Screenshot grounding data
--------------------

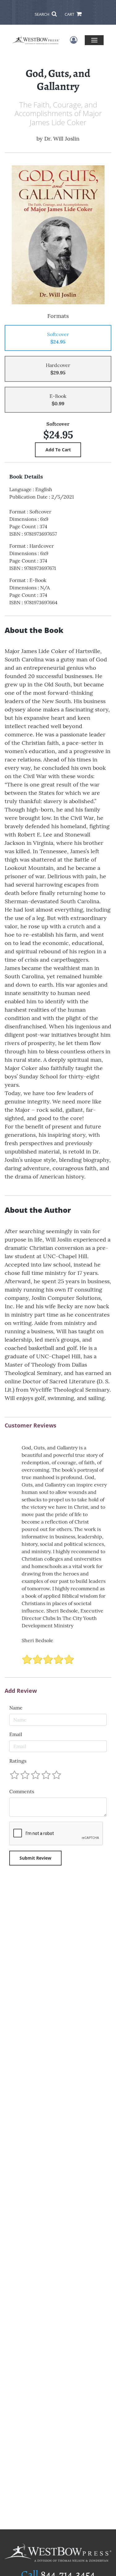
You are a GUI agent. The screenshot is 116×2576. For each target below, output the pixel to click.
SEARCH (42, 14)
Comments (21, 1791)
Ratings (17, 1761)
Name (16, 1708)
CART (70, 14)
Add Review (21, 1691)
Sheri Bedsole (37, 1640)
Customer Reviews (30, 1425)
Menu (94, 40)
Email (15, 1734)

--------------------

Could the entries above be restated word for word, with the pictures left out?

THE ANSWER →
You are a GUI agent. The screenshot is 116×2576. For each target below, output the pixel to click.
SEARCH (42, 14)
Comments (21, 1791)
Ratings (17, 1761)
Name (16, 1708)
CART (70, 14)
Add Review (21, 1691)
Sheri Bedsole (37, 1640)
Customer Reviews (30, 1425)
Menu (94, 40)
Email (15, 1734)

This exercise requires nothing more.